(Provided data Opens)

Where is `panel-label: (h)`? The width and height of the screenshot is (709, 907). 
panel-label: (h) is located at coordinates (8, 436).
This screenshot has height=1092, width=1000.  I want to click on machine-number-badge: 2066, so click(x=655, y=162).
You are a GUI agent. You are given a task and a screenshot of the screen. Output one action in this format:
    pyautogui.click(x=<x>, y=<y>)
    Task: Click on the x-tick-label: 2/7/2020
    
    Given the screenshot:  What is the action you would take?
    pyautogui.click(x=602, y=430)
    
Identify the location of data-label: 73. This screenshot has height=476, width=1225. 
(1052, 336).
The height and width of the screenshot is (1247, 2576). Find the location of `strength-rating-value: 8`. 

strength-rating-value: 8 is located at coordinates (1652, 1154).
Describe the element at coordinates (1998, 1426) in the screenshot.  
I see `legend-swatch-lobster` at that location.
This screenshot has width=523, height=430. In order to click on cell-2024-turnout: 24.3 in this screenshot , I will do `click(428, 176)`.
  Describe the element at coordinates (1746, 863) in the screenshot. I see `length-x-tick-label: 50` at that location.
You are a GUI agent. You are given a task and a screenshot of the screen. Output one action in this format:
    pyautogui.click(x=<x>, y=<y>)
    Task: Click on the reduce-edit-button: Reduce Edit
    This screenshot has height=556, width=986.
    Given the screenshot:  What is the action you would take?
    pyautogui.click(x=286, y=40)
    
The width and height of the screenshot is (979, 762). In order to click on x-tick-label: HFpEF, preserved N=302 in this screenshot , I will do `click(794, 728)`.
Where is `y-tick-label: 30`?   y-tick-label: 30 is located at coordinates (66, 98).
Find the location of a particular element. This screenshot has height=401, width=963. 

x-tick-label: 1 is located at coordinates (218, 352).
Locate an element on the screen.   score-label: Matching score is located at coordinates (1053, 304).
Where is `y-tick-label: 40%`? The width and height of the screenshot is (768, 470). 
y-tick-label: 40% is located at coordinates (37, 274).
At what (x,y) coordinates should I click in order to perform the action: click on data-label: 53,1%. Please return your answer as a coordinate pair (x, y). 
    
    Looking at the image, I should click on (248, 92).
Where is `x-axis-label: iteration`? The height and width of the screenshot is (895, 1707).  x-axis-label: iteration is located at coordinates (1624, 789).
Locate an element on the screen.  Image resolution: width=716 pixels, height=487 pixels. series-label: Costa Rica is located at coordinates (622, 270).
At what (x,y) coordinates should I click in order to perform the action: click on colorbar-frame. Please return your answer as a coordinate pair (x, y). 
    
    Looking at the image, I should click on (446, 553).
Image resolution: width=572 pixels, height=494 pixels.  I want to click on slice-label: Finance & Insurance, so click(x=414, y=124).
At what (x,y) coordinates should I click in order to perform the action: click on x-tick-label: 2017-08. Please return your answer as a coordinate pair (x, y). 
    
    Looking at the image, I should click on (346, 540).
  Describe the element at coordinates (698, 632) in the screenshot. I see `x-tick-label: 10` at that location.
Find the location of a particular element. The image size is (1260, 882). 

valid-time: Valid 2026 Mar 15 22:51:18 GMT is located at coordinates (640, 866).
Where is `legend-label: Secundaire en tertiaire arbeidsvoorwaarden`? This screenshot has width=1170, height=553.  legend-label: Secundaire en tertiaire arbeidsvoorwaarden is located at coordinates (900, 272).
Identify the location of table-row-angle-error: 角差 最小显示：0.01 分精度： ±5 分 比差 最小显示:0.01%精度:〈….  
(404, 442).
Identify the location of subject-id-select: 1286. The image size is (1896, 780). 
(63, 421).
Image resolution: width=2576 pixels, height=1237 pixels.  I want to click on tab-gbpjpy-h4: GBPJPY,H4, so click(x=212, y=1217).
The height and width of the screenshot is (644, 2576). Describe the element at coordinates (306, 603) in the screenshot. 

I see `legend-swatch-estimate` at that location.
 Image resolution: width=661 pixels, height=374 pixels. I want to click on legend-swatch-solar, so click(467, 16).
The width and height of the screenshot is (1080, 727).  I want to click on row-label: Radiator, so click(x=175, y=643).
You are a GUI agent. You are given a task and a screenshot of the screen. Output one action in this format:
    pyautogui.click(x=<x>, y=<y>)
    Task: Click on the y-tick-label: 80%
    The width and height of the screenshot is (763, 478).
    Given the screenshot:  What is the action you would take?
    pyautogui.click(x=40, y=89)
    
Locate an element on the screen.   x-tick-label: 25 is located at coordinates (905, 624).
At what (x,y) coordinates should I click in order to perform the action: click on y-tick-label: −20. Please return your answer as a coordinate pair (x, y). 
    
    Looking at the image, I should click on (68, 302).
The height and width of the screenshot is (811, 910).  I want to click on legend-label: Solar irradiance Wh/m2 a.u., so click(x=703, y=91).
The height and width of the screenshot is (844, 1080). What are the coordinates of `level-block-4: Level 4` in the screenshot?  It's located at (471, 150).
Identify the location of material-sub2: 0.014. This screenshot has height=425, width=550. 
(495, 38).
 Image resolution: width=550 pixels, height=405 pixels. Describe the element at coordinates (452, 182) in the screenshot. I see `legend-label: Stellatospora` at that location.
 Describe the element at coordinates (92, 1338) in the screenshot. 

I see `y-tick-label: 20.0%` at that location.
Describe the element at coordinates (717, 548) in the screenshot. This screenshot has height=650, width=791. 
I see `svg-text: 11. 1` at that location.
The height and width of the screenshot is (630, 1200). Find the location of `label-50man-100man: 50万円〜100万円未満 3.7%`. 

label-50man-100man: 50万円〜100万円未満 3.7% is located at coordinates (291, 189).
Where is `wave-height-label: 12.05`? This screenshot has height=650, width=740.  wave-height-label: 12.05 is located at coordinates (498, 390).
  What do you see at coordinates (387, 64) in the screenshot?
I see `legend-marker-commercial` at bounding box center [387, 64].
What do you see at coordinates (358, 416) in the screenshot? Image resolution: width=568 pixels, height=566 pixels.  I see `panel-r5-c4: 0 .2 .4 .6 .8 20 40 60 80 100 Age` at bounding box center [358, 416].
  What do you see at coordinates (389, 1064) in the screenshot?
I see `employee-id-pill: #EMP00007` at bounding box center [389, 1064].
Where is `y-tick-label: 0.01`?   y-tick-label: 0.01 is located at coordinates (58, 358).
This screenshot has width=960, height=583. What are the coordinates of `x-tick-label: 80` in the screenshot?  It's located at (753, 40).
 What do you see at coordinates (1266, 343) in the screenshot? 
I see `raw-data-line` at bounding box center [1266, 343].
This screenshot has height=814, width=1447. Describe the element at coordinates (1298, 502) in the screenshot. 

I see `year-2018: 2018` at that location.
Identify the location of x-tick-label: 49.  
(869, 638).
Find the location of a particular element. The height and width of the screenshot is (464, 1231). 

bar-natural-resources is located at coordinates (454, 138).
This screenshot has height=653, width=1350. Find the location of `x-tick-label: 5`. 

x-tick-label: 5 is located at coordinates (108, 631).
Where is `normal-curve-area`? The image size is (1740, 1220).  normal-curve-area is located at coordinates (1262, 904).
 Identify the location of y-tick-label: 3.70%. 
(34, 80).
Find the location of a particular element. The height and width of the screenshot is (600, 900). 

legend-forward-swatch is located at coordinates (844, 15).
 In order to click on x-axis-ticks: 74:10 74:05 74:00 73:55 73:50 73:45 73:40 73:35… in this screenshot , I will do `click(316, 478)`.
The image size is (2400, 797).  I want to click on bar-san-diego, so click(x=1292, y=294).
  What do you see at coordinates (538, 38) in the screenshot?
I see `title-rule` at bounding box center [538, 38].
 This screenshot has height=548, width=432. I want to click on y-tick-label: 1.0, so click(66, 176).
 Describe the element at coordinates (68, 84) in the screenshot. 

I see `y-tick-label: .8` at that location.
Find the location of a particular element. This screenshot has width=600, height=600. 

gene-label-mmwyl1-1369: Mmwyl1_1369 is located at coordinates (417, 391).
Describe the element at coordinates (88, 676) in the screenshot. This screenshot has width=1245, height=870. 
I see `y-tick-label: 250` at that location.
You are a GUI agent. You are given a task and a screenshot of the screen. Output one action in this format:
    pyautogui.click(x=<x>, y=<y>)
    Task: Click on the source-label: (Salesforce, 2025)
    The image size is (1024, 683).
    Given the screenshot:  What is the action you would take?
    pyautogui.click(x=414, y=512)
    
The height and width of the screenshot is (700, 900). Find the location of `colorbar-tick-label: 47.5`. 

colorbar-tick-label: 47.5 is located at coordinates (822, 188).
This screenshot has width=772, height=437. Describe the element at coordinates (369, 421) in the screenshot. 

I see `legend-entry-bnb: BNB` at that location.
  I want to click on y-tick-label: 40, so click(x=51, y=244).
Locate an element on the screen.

(Provided data Closes)

What you will do: Can you put the data, starting with the line that contains "What do you see at coordinates (358, 416)" and going on through the line that contains "center [389, 1064].", into a Markdown table with a Row column for the row number and an Entry column for the line, leaving out blank lines?

The completed task:
| Row | Entry |
|---|---|
| 1 | What do you see at coordinates (358, 416) in the screenshot? Image resolution: width=568 pixels, height=566 pixels.  I see `panel-r5-c4: 0 .2 .4 .6 .8 20 40 60 80 100 Age` at bounding box center [358, 416]. |
| 2 |   What do you see at coordinates (389, 1064) in the screenshot? |
| 3 | I see `employee-id-pill: #EMP00007` at bounding box center [389, 1064]. |